With exception of the PSP version, I've played every Gran Turismo out there. The truth is that, although not as bad as in GT5, grinding, repeating races and having to be smart with your resources as always been a part of Gran Turismo. At the beginning, it was one of its greatest assets, actually. I don't even want to talk about things of the old games like mandatory licenses or some of the ridicously hard races, but I think it's part of what I've said before: this is not a game for everyone. I'm sure that almost anyone can pick up a NFS and have fun, even if you don't are a racing fan. But GT is a completely different experience. Still, as I've repeated a couple of times by now, GT5 is not exactly well-balanced.

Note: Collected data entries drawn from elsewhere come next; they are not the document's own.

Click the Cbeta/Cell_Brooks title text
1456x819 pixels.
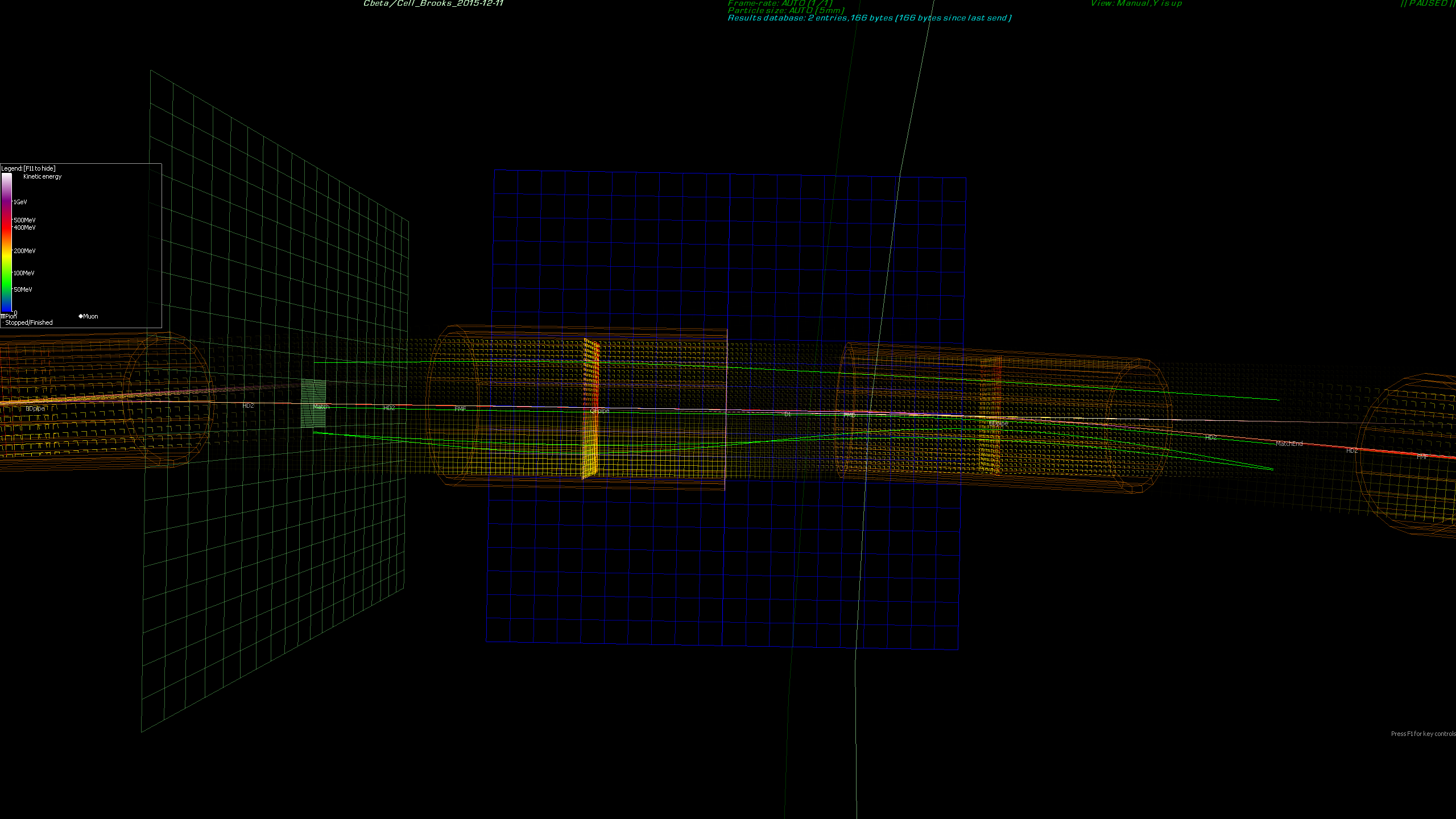433,3
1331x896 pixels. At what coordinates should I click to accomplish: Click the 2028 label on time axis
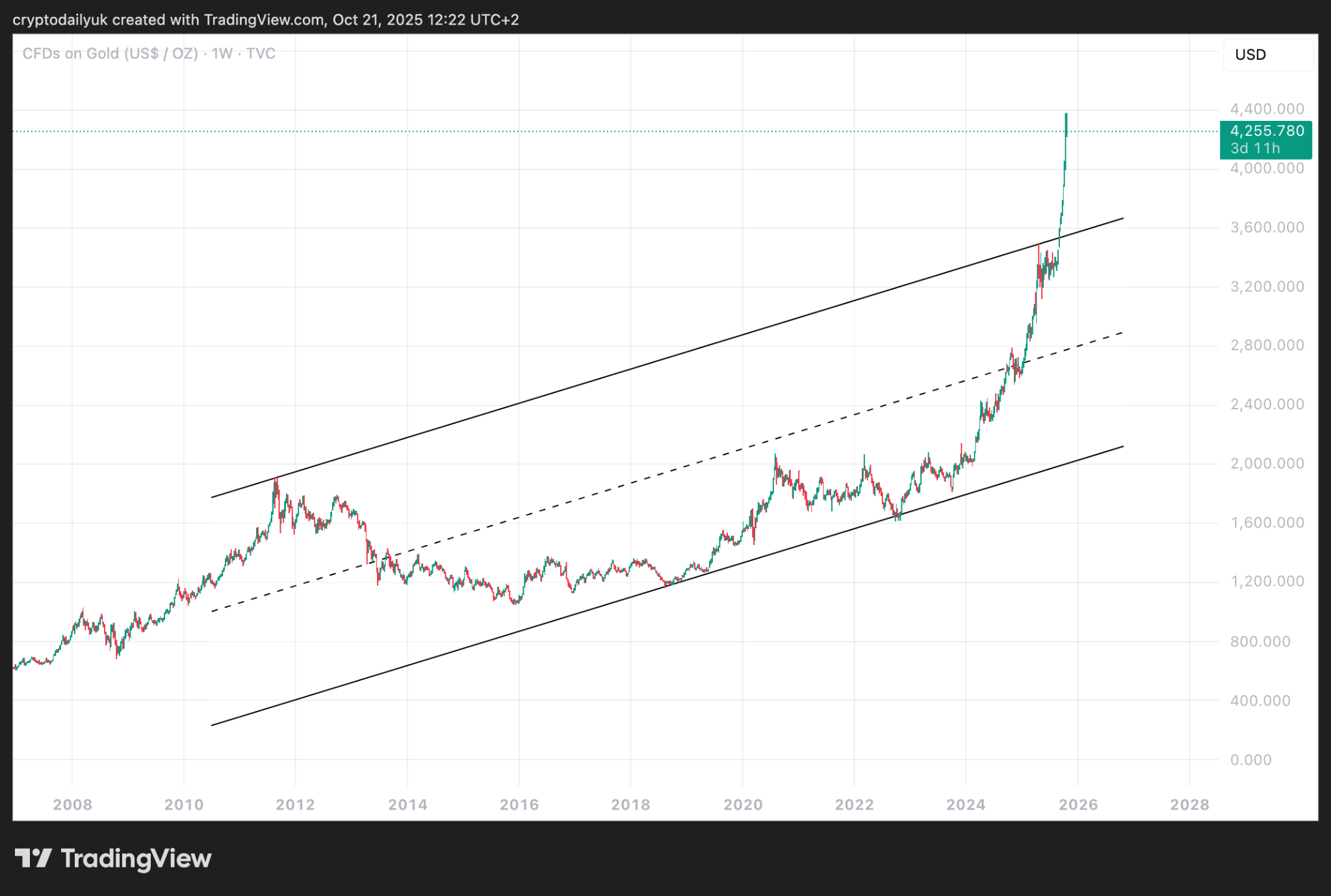click(1189, 804)
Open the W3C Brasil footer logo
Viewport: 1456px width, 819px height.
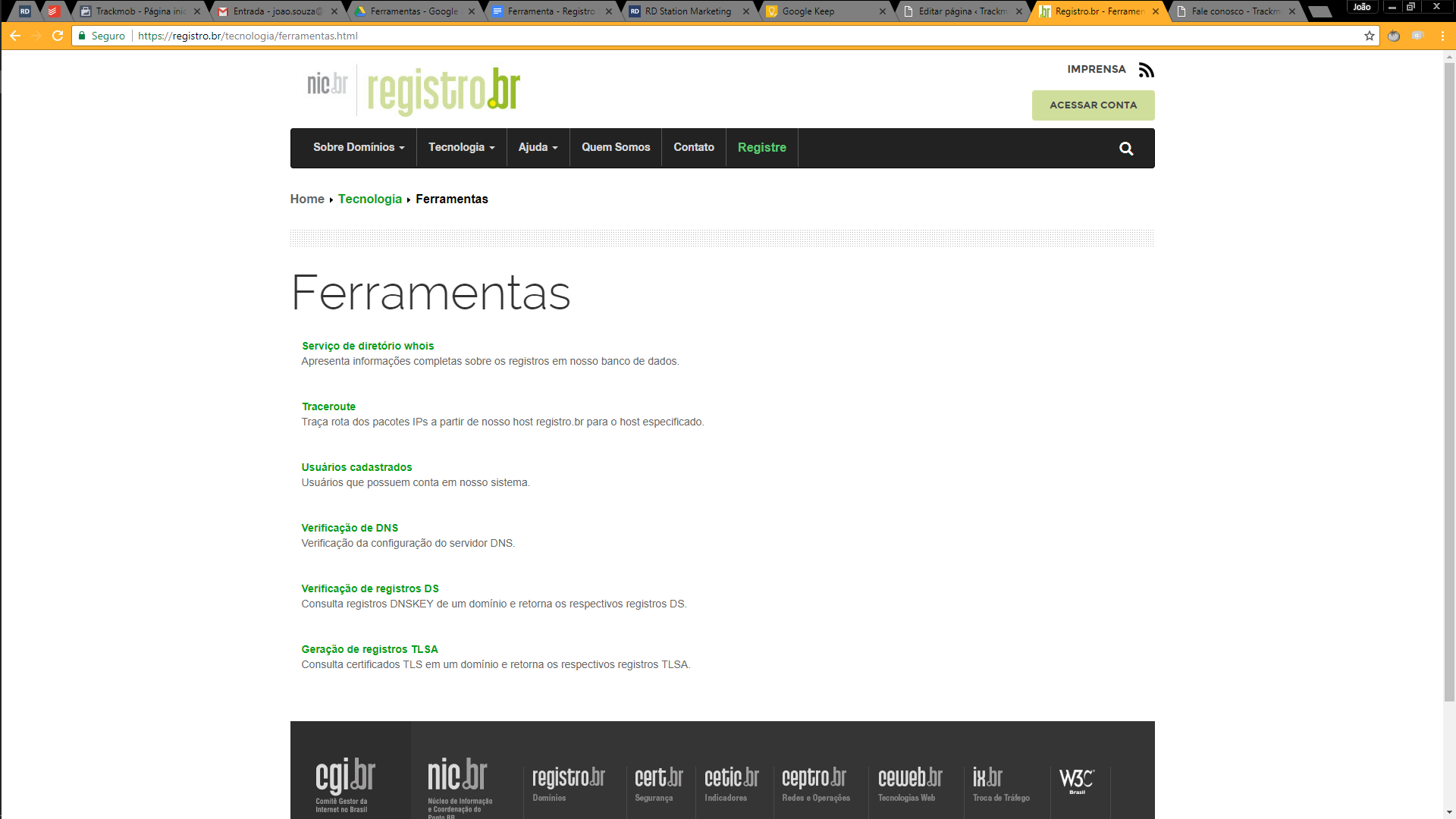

In the case of the RPG system, I think that you are going too easy on it. I remeber when I bought FFX. As a new( back in those days) generation RPG I was hoping it to be more user-friendly and grinding-free. You can get to the third quarter of that game by just going straight in every dungeon but, by doing this, you'll get your ass awfully kicked after a certain point. So it's pretty simple, in many RPG's, specially japanese ones, grinding (in the boring, repeating, and sometimes rewarding, kind of way) is part of the gameplay. Why people still loves them?, because there are some who like that and, more importantly, learn to make it interesting for themselves. I repeat, I don't hope for everybody to like it, though.
I think that one of the biggest "problems" with GT5 is the fact that we, as consumers, have changed our tastes in gaming in recent years. I remember when we had "Single-player mode" and no "campaing", right before the appearing of things like COD4 or Halo. What I'm saying is that GT is not Shift, Forza or Motorstorm (And I love many of those games). After a week of playing GT1 I knew why I loved it and, maybe against what most of the posts around here seem to be about, I'm very glad that GT hasn't tried to change it just to compete with those, totally different (in style and gameplay), kind of games.
In my previous file I got up to 250 cars, level 33 in A-spec, level 14 in B spec, all licenses (very few of those in gold

) and 5 special events. I really wanted the ferrari F1 but I wasn't trying too hard. I started to having fun, competitive and hard races on-line. After a couple of hours in there I'd grind in some races but not with my FGT, but with more low-powered, tunned and customized cars; trying new racing styles, settings and stuff like that. After that I'd get into the seasonal events with (when the events were about one model only) a slightly tunned and not overpowered car. In a couple of weeks I had like 9M credits and I never got bored.
Finally, I don't want to get out of line in here but, to be honest, I think that many players don't like hard races and don't know a thing about sport driving which, in a driving simulator, is a very important thing.